No era solo un cuadro de Picasso, ni una pintura de Manet, ni Monet, tampoco algo de Van Gogh, mucho menos de los realistas mexicanos o del realismo silencioso y solitario de Edward Hope como Nighthawks (Noctámbulos). Era un océano de pinturas que volaban sobre nuestras cabezas, mostrando infinidad de cuadros de famosos que iban y venían sin orden alguno, ni sentido o significado: tan solo estaban como desfilando, como quien dice o quiere decir algo... Qué, no lo sé. ni creo poder saberlo en toda la noche, madrugada o días posteriores. 

      Debía estar soñando. Sí, seguramente se trata de un sueño extraño; uno de esos que uno sabe que está teniendo, pero no sabe cuándo despertará de él. Yo soñaba que soñaba, o alguien me soñaba a mí. ¡Qué sensación más extraña y confusa! ¿Seré el sueño de otra u otro?, o acaso soy quien soy, porque sueño que vivo cuando en realidad solo duermo; mientras alguien más está viviendo mi vida y mis sueños. ¡Qué sé yo lo que estaba sucediendo!

      No quiero distraerme ni distraerlos. El vuelo y revoloteo de las pinturas era un hecho que no sabría cómo refutar ni ocultar o desmentir, sin que estuviera faltando a la verdad que se encierra en todos los cuentos y sueños, por más que no queramos reconocerlo. Así que, examinemos -como si se tratara de un ensayo-, ¿por qué cuadros de pinturas, obras de famosos, eran los que sobrevolaban nuestras cabezas y no libros de novelas, cuentos y poesía? Pues, tampoco lo sé.

      Ese vuelo fantástico y casi inverosímil duró varios minutos. Hasta que se cayó de pronto una de las pinturas, no importa saber cuál fue... Cayó una, y luego otra y otras más le siguieron, hasta que el cielo de pinturas desapareció de arriba y terminaron todas en el suelo, sobre la alfombra azul plumbago de la sala... O, acaso nunca se movieron de allí, allí estaban cuando entré al cuarto y no supe en qué momento empezaron a volar hasta estar todas girando pegadas al techo, o eso es lo que creí ver cuando entré en la sala.

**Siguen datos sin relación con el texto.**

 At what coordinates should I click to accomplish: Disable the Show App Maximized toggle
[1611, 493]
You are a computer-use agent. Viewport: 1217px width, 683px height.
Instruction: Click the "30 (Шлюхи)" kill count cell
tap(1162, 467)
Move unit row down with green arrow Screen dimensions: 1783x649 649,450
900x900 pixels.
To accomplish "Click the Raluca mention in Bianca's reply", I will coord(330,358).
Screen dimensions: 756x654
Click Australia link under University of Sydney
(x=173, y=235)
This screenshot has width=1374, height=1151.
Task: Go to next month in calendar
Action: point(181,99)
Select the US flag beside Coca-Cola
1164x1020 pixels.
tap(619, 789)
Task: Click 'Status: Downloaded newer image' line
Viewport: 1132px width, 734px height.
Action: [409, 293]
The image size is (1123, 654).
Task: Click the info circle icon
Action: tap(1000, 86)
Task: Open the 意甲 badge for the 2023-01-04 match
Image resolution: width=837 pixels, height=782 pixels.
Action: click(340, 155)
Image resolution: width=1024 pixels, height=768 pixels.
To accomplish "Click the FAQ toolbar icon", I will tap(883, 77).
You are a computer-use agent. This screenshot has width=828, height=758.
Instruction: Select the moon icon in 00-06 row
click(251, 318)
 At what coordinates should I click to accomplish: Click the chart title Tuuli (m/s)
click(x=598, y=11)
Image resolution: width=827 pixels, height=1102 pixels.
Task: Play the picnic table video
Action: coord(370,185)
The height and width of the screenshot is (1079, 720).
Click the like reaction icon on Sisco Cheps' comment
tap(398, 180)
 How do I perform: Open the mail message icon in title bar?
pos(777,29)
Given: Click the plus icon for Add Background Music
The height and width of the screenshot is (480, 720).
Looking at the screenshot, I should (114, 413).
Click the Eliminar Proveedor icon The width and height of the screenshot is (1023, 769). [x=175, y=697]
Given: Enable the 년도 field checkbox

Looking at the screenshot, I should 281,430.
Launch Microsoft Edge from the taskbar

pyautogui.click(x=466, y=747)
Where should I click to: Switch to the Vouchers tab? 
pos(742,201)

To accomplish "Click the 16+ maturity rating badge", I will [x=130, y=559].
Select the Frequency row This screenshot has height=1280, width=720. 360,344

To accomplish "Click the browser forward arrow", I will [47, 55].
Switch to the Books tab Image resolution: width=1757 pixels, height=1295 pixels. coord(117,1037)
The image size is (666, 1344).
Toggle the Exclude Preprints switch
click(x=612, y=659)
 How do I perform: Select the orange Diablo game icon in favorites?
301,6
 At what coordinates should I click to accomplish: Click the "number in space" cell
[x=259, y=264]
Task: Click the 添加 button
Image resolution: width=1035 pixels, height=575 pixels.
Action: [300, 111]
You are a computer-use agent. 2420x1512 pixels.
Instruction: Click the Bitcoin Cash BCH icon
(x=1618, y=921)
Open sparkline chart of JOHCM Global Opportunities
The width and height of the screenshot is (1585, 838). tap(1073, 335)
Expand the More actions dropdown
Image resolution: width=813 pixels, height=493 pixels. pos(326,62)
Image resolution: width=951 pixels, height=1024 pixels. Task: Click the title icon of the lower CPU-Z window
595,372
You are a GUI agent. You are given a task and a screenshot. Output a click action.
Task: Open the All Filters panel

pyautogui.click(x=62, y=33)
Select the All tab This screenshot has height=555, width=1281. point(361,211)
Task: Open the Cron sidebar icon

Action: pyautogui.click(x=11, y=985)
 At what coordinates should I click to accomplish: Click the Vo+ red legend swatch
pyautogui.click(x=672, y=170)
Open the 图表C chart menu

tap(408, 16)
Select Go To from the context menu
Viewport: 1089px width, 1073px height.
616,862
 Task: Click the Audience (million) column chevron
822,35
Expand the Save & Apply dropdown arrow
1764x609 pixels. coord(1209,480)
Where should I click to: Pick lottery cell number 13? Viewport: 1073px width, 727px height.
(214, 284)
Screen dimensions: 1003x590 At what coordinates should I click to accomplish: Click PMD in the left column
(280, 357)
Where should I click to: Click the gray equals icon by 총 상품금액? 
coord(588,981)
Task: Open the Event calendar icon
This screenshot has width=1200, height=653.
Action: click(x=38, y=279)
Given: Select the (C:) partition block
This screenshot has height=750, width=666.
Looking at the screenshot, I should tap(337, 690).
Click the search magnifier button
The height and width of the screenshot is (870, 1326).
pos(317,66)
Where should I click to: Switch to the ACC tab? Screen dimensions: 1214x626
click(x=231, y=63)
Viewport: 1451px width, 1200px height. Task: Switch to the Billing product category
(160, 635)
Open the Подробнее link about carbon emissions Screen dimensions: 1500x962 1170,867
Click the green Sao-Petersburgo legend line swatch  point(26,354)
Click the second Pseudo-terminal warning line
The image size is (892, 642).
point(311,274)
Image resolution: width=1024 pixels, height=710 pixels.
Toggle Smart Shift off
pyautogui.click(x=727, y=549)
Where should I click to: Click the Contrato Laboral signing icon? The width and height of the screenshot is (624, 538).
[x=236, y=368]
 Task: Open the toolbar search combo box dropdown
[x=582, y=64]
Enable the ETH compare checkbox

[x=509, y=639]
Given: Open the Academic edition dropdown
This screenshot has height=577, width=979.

      La penumbra dominaba el entorno, no obstante, vi entonces. cómo claramente los cuadros y lienzos se levantaban y me sobrevolaban... Primero, creí que solo a mí. Pero, no estaba solo yo en la sala, cinco o seis personas más se hallaban ocupadas con algo (buscar algún libro en los estantes, examinar los cuadros en la pared de atrás, ver hacia el inmenso jardín por el ventanal de pared a pared); y una pareja, que permanecía sentada conversando.

      Ya que todas las pinturas dejaron de volar sobre nuestras cabezas, la luz se hizo más clara e intensa, pero nadie parecía preocuparse de que las cosas cambiaran. Al poco rato, una paloma blanca, como papel de libreta sin letra ni pensamiento alguno sobre de ella, entró por la chimenea y fue a posarse encima de un libro que estaba en la mesita, al lado del sofá mediano en donde continuaba la pareja que estuvo siempre allí, platicando entre ellos. El libro era parte de la Biblia, era el Antiguo Testamento y un joven que lo había estado leyendo, o por lo menos hojeándolo, lo había dejado abierto en una de las páginas que comprendían los Diez Mandamientos.

      La paloma mantenía una de sus patitas donde se leía parte del Mandamiento: "No matarás". En el instante en que la paloma se posó sobre la frase, se escuchó ahogado por la distancia o por algún silenciador, un disparo. Y, a pesar del ahogo o la distancia, todos los que allí estábamos, lo escuchamos.  Entonces, un mar de sospechas justificadas o no, y de miedos provenientes del baúl de las culpas de cada uno de nosotros (los que nos encontrábamos allí por mera y azarosa eventualidad), se esparció con el viento por entre los huecos. Nos estremecimos: mas, ipso facto, nos repusimos: nosotros no hicimos el disparo.

      Todos volteamos a ver a los demás. No, definitivamente, ninguno de ellos accionó arma alguna. Afuera, caía una leve llovizna y cuatro intrépidos jinetes, corrieron en círculo, cerrándole el paso al virtual asesino de la página en blanco: un novel escritor acababa de escribir sobre el ala derecha de la paloma blanca: "Aquí estuvieron grandes pintores, artistas de la vida y el destino, que vinieron, vieron y vencieron a los silencios de hoy, mañana y siempre".